Finding Dory, Independence Day, and the Mass

Dory

Whenever I come home over summer or Christmas breaks, I always end up recalling childhood memories with my family. Sometimes old pictures or family videos resurface and I laugh as I watch the moment when I crashed my bike into a bush or find the picture where Chuck E. Cheese made me cry so much that I turned red in the face. Other times, when we’re around the dinner table, conversation is bound to bring up embarrassing moments of the past (like when my pants fell down when I was jump-roping in gym class in third grade). Certainly we all have some memories we wish we could forget, but there are also some memories we have that we’ll cherish for the rest of our lives.

As if recalling these individual memories weren’t enough, I’ve had a few events occur in these last few days which have given me a greater appreciation for the beauty of memory: Watching Finding Dory, celebrating Independence Day, and attending Mass.

[Warning: Contains some spoilers] We’ll start with Finding Dory, the sequel to the 2003 Pixar hit, Finding Nemo. In Finding Dory, the beloved protagonist Dory seeks to be reunited with her parents whom she was separated from as a child. Because Dory suffers from short-term memory loss, she spent most of her life unaware of her family’s whereabouts. Eventually her memories trickle back and by the end of the movie she’s able to be reunited with her family again. The act of remembering played an important role in helping Dory find her way home where she belonged.

This past Monday, America celebrated Independence Day. This is also an event in which memory plays a crucial role. Where Dory utilizes personal memories she has of historical events she’d been a part of, we Americans “remember” our country’s declaration of independence from the British monarchy on July 4, 1776. None of us were there for the signing of that famous document, yet we still celebrate that event every year as a memorial. In addition, understanding the roots of our country tells us something about ourselves and helps us better appreciate our American citizenship.

Yet this past Sunday I had the opportunity to participate in the memorial of the single greatest moment in human history; I went to Mass and encountered the re-presentation of Christ’s death, resurrection, and ascension. It happens every time we go to Mass. The priest, acting in persona Christi, repeats the words of Christ who said at His Last Supper, “Take this, all of you, and drink of it. For this is the chalice of My Blood, the Blood of the New and Eternal Covenant, which will be poured out for you and for many for the forgiveness of sins. DO THIS IN MEMORY OF ME” (emphasis added). Jesus did not simply say “Remember me” and leave it up to us to decide how we wanted to recall the Paschal Mystery. If it were up to us, we’d probably settle for something like fireworks and hot dogs once a year to recall the crucifixion of God-made-man. Instead, Christ instituted the precise way that His sacrifice should be recalled until the end of time; the Mass. The theological term for this active participation in this unique act of remembrance is anamnesis.

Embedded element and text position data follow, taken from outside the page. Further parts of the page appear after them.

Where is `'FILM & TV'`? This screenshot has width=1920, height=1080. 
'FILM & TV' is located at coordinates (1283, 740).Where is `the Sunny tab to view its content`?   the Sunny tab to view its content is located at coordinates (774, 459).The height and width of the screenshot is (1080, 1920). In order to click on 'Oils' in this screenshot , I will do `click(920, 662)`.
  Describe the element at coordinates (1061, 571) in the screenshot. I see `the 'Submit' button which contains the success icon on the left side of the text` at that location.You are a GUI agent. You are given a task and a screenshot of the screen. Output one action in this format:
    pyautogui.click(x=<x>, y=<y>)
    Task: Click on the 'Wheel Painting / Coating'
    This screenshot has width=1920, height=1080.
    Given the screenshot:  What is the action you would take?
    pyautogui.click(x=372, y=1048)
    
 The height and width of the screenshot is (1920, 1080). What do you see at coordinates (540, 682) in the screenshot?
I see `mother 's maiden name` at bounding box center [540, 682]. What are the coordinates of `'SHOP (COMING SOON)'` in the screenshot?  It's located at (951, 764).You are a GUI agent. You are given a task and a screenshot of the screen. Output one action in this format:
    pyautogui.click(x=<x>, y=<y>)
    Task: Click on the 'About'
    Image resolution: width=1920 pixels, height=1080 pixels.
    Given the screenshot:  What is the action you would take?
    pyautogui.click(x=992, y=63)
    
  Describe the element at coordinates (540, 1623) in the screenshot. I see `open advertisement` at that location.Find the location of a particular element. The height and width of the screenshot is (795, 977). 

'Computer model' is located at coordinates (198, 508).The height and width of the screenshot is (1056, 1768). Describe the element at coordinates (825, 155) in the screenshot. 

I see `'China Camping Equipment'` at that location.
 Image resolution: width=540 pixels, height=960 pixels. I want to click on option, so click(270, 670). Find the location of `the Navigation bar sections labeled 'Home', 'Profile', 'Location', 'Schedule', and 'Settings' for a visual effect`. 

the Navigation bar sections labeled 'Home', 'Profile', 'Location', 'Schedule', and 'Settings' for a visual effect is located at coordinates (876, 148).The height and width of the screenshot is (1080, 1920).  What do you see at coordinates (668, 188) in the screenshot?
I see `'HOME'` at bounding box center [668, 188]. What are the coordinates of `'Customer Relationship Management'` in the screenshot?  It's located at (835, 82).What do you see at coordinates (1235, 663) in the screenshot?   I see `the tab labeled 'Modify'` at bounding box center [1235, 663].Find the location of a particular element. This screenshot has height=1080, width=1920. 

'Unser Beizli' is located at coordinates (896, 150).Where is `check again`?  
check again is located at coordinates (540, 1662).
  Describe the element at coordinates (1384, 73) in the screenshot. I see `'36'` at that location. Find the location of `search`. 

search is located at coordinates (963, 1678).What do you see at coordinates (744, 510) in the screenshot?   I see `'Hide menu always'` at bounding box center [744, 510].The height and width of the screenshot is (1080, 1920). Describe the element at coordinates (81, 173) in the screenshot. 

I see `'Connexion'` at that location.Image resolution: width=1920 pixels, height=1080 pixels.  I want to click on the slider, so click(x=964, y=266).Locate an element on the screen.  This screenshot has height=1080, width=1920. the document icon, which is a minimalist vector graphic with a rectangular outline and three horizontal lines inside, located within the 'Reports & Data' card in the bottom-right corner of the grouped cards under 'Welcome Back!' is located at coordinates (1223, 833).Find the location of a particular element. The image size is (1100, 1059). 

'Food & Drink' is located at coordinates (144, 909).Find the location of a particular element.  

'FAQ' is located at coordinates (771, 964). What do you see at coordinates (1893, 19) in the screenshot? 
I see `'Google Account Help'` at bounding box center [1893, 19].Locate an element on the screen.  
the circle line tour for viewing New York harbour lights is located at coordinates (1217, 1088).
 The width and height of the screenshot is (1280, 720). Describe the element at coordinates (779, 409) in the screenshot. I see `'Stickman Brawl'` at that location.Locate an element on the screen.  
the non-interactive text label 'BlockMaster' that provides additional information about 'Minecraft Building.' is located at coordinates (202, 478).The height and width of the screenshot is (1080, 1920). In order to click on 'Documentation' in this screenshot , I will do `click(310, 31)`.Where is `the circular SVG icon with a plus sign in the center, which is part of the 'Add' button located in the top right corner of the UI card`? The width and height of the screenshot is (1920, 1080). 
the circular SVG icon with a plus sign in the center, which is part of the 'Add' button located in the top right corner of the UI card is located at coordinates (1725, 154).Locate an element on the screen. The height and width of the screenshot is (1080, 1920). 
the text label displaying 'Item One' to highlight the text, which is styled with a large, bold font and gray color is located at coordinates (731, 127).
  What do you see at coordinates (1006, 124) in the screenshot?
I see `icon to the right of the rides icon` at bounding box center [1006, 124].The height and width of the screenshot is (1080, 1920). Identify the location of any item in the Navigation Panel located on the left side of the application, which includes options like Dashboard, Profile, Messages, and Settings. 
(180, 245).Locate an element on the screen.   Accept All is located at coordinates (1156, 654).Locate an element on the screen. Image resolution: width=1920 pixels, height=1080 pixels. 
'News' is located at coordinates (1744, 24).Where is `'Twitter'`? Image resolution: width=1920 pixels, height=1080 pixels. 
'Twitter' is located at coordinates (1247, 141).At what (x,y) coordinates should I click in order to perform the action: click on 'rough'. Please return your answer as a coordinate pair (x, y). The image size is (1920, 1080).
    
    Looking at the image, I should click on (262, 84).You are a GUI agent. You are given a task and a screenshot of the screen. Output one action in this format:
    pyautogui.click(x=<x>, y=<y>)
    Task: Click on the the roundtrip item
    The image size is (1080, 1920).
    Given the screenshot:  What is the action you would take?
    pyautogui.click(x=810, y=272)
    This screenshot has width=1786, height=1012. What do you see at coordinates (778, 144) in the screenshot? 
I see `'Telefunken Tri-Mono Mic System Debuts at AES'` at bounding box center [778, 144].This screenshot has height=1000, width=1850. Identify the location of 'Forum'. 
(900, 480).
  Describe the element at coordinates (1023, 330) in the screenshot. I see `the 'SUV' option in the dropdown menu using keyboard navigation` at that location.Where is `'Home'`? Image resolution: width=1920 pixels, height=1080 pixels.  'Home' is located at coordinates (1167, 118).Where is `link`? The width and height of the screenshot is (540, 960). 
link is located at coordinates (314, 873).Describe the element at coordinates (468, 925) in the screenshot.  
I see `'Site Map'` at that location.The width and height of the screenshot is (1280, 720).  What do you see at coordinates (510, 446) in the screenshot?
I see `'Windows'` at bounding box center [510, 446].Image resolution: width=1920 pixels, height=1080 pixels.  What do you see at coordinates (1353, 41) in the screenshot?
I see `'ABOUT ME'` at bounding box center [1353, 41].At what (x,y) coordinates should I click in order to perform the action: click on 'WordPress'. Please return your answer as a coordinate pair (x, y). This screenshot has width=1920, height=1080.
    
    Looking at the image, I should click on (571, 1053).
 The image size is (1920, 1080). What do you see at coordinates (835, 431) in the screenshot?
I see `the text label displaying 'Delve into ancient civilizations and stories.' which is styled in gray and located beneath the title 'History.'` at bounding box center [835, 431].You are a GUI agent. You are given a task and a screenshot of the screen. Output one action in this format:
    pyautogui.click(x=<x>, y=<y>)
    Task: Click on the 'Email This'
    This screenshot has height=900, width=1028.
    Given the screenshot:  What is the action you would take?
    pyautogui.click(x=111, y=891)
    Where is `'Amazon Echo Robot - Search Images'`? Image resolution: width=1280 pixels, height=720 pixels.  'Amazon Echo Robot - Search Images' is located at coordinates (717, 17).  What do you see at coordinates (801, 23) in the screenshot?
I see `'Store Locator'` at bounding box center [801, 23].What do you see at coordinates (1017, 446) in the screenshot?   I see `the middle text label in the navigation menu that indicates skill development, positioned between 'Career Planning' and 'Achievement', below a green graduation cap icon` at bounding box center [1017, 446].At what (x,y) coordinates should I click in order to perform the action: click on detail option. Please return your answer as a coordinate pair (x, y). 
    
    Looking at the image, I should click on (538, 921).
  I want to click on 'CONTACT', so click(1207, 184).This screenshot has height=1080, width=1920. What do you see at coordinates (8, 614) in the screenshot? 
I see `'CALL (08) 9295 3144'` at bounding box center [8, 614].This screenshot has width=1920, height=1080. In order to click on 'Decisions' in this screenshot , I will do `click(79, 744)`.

Like Finding Dory, the Mass uses memory (albeit in a different variation) to help us be reunited with our Heavenly Home as we find ourselves surrounded by the communion of saints, our Heavenly Family. Like Independence Day, the Mass recalls a historical event we weren’t physically present at to help us rediscover our spiritual roots and thus better appreciate our deepest identity as beloved sons and daughters of God.

However, there’s an even greater mystery involved in this concept of anamnesis. The Mass isn’t merely a memorial of a past event. The late Archbishop Fulton J. Sheen explains: “…the Sacrifice of the Cross is not something which happened nineteen hundred years ago. It is still happening. It is not something past like the signing of the Declaration of Independence; it is an abiding drama on which the curtain has not yet rung down.” How is that possible? He continues, “If a motion picture reel, for example, were conscious of itself, it would know the drama from beginning to end, but the spectators in the theater would not know it until they had seen it unrolled upon the screen. In like manner, Our Lord on the Cross saw in His eternal mind the whole drama of history, the story of each individual soul, and how later on it would react to his crucifixion; but though He saw all, we could not know how we would react to the Cross until we were unrolled upon the screen of time.”

Christ went through the Paschal Mystery two-thousand years ago, but because His sacrifice was eternal in nature it is still being made present to each of us today. If you’re interested in seeing how we can “remember” in such a beautiful way the single most important event in human history, go to Mass this Sunday keeping these themes in mind. Through anamnesis, God will draw you closer to your Eternal Home and help you rediscover your roots, thus revealing to you your deepest identity. You can gaze on Our Lord present in the Eucharist and tell Him what Dory says to Marlin in Finding Nemo, “When I look at you, I can feel it. I look at you and I’m home. I don’t want that to go away. I don’t want to forget.”